Marlom Meirelles, admirável realizador que segue pelo mundo com o projeto de formação ‘Documentando’, formando indivíduos para o audiovisual, alimentando novas plateias e revelando histórias fascinantes, alcança aqui um outro lugar de estudo de personagem. Seu olhar descobre essa mulher que vive à margem de muitas representações, para dissecar o quanto estamos vivendo em prol dos outros, negando a nós mesmos. Delly é feliz doando, é uma escolha particular pelo encontro que seu corpo se transmute para acolher o outro. Com isso, não percebe que mais uma vez está perdendo parte de si, ao ganhar parte do próximo.
É um jogo cheio de camadas feito aqui em A Vida Secreta de Delly, que motiva o surgir de uma mulher que já viveu e sofreu, apanhou inclusive de si mesma, mas precisa renascer em um novo corpo, mais uma vez forjado. Pelo bem querer que nutre por quem nem conhece, Delly – que negou Adelvan – permite a chegada de Del, e assim criar um equilíbrio imperfeito em uma sociedade adoecida. A clareza dos relatos de Delly, seu mergulho em um passado de tragédias e a aceitação de sua própria personalidade é que transforma a narrativa que Meirelles pega emprestado para realizar esse delicado caleidoscópio humano, que mostra tanto de sua personagem quanto de nós mesmos.
Quantas vezes já usamos máscaras, máscaras de máscaras, sendo tipos para corresponder a expectativas que não nos cabe? Com sutileza ímpar, o diretor deixa a estrela no centro do palco sabendo que sua própria voz já é o colapso da improbabilidade. Inclusive ao vencer e se tornar de novo a mulher que é, Delly demonstra nova camada de resiliência, que Meirelles deixa livre para transformar. Ele filma as marcas de bala com a mesma naturalidade com quem filma o batom no espelho, tudo é comum naquele corpo mutante. Essa naturalidade que imprime no despir de sua personagem-clamor mostra que Meirelles está pronto para ir além de A Vida Secreta de Delly e explorar muitas novas verdades, e que o cinema é a arte da invenção subjetiva, que contempla tudo aqui.

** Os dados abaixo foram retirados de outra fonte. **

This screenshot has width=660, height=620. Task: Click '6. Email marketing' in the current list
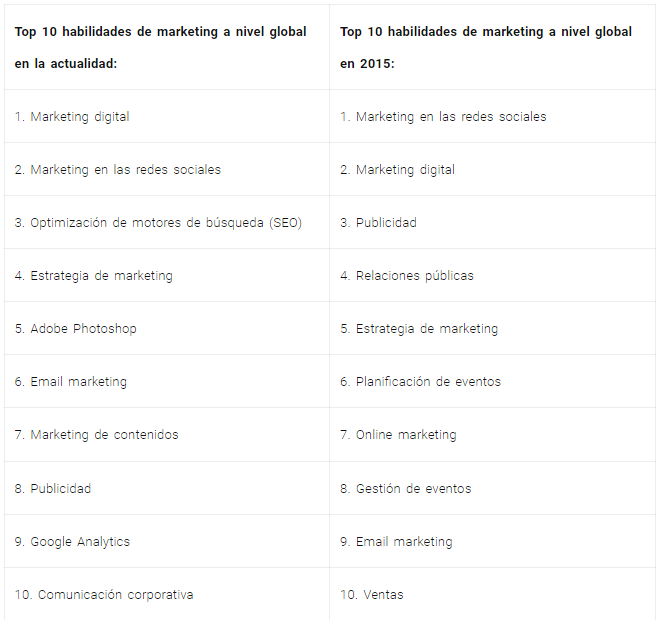(x=167, y=381)
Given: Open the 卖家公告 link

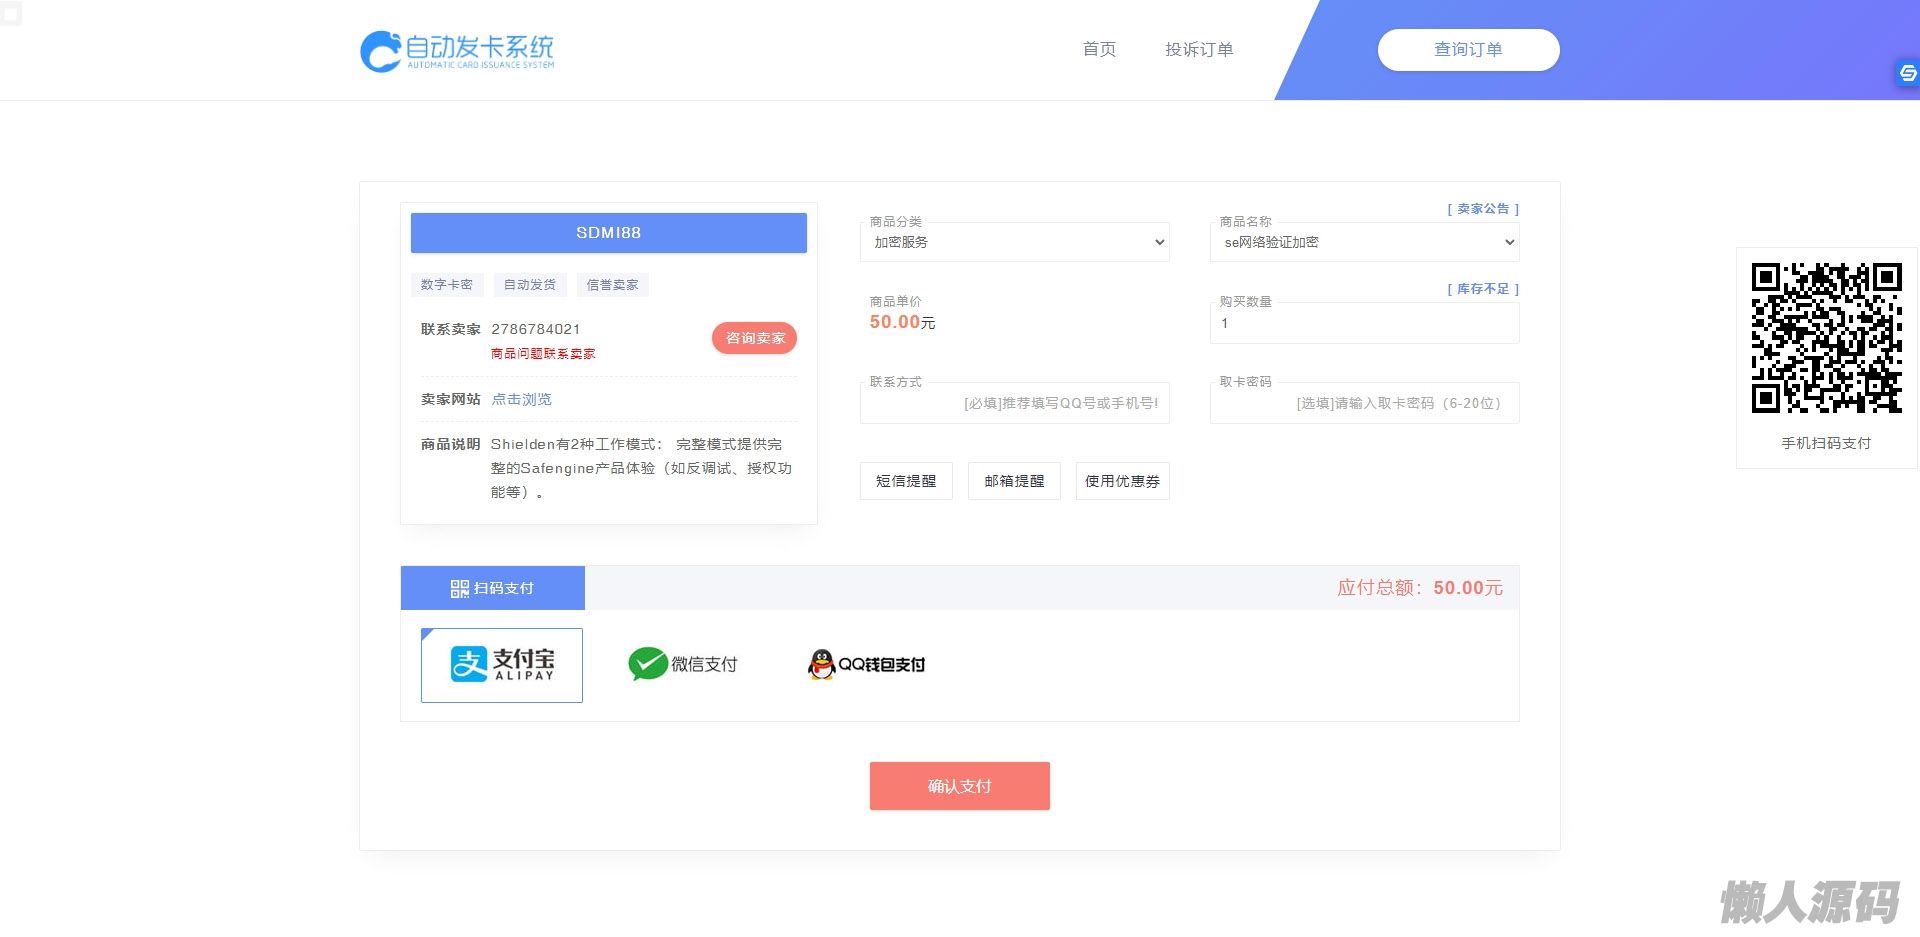Looking at the screenshot, I should pyautogui.click(x=1482, y=209).
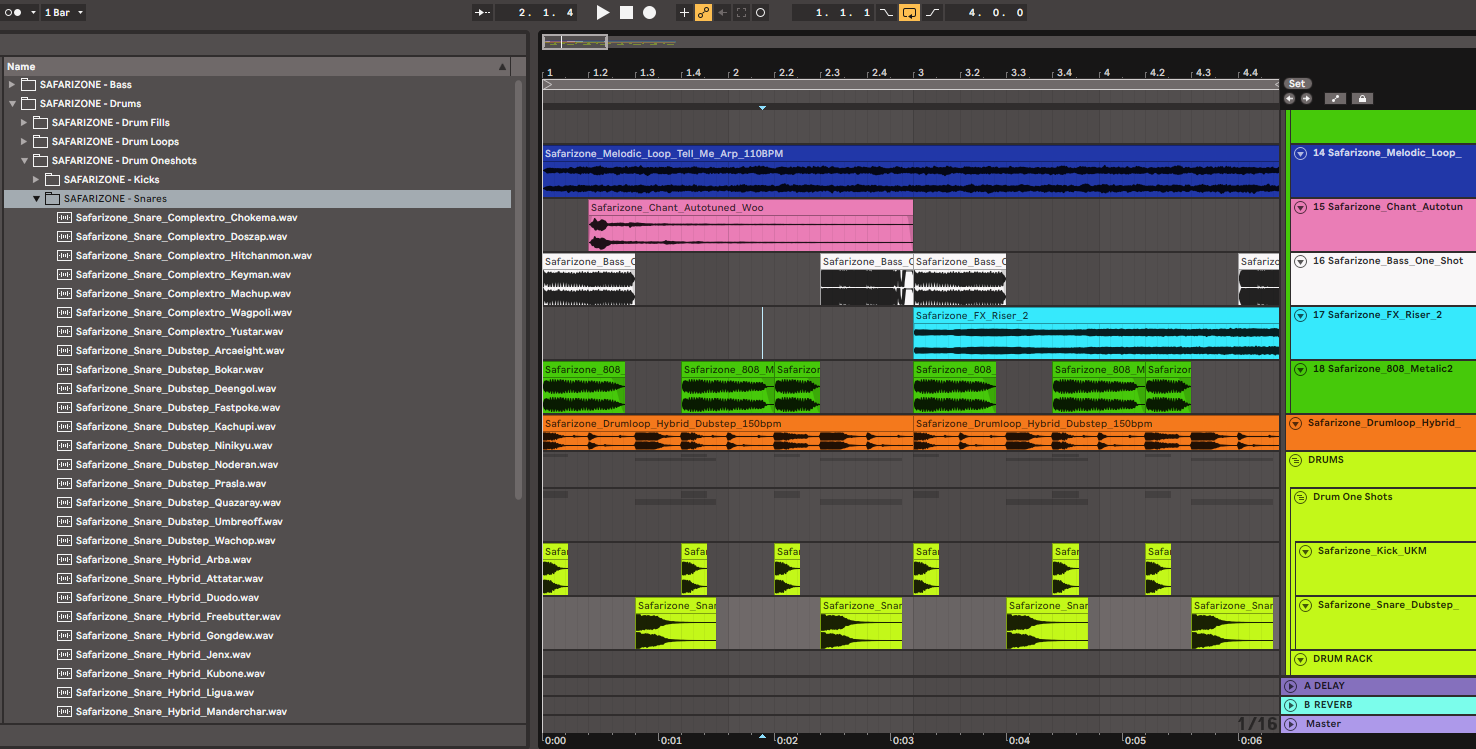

Se a trilha, ainda que longínqua, lá no fundo incomoda pela insistência, não é isso que tira de A Vida Secreta de Delly sua relevância, emocional ou cinematográfica. É como ousar reclamar a respeito da moldura diante de uma obra maior que a mesma; não é o mais perfeito lugar de chegada. Mas o fato de que isso tudo acontece através de uma oficina de criação entre pessoas que mal sonhavam em estar nesse lugar, e que são colocados por Meirelles como co-criadores, já transforma esse projeto em uma experiência especial e muito mais sensível. É apara abraçar os sentidos diante de alguém que segue sendo uma experimentadora de possibilidades, livre para abraçar tudo que lhe é possibilitado. Ainda promove um comovente libelo à educação e a formação acadêmica, em seu amor e luta pelo estudo.
É um sonho de menino/menina, que se transforma em belas borboletas. A liberdade de ser quem se precisa ser, quem se pode ser, como Delly, encontrando outra liberdade, a de se transfigurar no porta-voz de uma nova gama de marginais, como Meirelles. Ou vice-versa? Delly e seu diretor/descobridor voam juntos rumo a um lugar cuja filmagem já traduziu antes, mas poucas vezes com essa nudez de alma. Uma nudez que, ironia das ironias, é ainda mais despudorada quando (tra)vestida. Desse casamento que não se propõe originalidade, nasce a beleza de ter quantas vidas forem necessárias. É a farsa que o cinema conta há 125 anos, a magia de ser muitas pessoas em uma só vida. Delly Batista, profissão atriz, encontra Marlom Meirelles, profissão fazedor de sonhos.